Cape Town Avoids Short-Term 'Day Zero' Crisis

Cape Town Avoids Short-Term 'Day Zero' Crisis

The dams in Cape Town, Africa, are looking better than they were earlier this year.

Since Municipal Sewer & Water first reported on Cape Town, Africa’s “Day Zero” crisis in January, the city’s dams are trending back toward levels from three years ago thanks to seasonal rains.

Recent readings of the dams showed them at 42.7 percent full after experiencing a 4.6-percent increase in the last week. The dams are 10 percent lower right now than they were at the same time in 2015. At this time in 2014, however, they were at 94.2 percent full.

While rainfall in most catchment areas is still below the long-term average for the month and fears of a dry future for Cape Town are still very real, it appears the short-term problem is over. Officials are even talking about ending the 50-liter limit on water use soon. “While we hope at some point in the near future to be in a position to relax these restrictions‚ we cannot afford to return to our previous levels of consumption‚” Deputy Mayor Ian Neilson recently told Times Live.
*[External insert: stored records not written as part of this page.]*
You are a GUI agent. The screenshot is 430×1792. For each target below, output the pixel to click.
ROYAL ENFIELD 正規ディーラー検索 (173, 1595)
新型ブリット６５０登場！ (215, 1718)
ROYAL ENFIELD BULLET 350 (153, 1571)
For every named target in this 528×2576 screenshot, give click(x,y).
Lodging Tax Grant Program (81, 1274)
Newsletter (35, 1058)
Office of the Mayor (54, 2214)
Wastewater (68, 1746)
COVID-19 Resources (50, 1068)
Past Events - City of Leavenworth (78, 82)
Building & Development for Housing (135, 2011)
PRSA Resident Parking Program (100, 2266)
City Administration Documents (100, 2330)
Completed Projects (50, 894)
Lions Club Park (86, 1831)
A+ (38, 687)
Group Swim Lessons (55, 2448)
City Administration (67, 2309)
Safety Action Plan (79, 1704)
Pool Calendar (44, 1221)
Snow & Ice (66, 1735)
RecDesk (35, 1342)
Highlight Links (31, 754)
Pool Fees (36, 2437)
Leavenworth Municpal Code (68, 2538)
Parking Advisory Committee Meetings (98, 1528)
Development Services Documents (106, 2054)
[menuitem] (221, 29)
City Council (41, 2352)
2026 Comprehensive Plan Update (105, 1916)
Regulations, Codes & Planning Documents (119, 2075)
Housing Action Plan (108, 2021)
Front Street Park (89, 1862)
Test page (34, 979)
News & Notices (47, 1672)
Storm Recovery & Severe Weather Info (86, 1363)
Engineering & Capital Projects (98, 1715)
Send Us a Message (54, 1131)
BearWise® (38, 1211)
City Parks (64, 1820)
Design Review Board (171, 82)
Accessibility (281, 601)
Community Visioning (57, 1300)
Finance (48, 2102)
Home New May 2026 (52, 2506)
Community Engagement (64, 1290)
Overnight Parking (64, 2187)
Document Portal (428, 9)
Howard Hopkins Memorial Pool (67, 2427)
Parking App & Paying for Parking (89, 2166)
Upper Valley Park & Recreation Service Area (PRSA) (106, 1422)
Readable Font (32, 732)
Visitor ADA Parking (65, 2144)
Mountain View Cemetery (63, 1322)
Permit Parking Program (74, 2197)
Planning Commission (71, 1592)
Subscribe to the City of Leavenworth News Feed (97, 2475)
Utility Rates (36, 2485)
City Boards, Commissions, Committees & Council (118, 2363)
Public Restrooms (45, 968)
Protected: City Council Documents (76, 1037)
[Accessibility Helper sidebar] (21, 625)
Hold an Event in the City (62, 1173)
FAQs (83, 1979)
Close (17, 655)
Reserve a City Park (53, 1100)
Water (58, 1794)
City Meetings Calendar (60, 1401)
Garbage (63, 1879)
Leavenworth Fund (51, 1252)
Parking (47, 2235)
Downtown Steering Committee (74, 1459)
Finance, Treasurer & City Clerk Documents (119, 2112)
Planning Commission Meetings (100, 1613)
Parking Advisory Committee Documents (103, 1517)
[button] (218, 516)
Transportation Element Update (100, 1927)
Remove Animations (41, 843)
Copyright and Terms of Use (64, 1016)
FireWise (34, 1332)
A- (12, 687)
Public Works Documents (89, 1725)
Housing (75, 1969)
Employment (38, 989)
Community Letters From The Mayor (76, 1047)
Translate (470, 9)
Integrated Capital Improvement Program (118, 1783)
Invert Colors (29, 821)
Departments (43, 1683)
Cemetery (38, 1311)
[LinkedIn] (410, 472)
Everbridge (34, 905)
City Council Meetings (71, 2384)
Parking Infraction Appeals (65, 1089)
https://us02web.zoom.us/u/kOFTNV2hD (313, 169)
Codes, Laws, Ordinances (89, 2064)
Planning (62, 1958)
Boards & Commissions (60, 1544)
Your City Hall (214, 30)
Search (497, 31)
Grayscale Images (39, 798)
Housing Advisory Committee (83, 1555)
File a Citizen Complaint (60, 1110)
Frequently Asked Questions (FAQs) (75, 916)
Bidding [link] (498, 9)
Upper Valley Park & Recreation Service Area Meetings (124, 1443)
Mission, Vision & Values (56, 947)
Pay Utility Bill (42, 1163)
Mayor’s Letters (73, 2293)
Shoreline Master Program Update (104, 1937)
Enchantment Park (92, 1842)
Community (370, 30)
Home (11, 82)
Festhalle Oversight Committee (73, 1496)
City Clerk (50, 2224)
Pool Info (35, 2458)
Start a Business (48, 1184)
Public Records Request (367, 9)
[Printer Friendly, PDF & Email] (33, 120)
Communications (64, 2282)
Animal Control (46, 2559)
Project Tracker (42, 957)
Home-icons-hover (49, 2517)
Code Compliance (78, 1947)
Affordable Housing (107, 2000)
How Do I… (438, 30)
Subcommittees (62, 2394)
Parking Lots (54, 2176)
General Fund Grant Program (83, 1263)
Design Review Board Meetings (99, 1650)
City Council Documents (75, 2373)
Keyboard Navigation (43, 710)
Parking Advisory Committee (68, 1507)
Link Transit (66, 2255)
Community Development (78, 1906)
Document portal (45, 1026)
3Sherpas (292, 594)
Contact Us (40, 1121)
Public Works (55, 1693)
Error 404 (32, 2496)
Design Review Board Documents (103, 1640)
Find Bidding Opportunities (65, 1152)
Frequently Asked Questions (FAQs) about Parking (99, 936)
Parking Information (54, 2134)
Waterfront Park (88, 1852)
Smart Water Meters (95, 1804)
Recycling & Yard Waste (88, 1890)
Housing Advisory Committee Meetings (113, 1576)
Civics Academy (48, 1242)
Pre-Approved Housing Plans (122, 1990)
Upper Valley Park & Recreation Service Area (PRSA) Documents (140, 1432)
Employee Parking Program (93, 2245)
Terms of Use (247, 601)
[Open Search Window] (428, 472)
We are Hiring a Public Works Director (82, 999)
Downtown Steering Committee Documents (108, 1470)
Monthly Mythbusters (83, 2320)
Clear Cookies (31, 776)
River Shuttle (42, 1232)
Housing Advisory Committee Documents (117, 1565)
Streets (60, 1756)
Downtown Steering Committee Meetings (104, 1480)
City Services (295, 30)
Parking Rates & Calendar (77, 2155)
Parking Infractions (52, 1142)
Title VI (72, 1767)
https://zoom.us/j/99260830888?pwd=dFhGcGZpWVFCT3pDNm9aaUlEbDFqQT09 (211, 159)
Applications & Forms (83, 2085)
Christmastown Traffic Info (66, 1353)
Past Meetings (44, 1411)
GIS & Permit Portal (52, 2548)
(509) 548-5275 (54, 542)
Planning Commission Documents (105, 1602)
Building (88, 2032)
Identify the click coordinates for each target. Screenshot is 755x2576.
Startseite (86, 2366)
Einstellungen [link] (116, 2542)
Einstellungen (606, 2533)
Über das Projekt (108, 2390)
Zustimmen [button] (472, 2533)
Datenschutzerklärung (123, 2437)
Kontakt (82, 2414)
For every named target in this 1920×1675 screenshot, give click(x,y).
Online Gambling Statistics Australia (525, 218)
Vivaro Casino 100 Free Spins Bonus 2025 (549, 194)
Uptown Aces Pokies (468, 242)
Although Neilson hopes to be able to relax restrictions, he made it clear at the Water Institute of Southern Africa conference that the city can’t continue its previous levels of water use. “We need to accept that the days of plentiful water supply in Cape Town may very well be over,” he said in a prepared speech.

Dam levels were a mere 7 percent away from catastrophe in the city earlier this year. Currently, Cape Town’s Day Zero — the day at which it is projected to be forced to turn off water service — is projected to be sometime in 2019. "With the recent good rainfall received in June, we have seen a steady increase in our dam levels, but we are by no means out of the woods yet,” Neilson said at the WISA conference.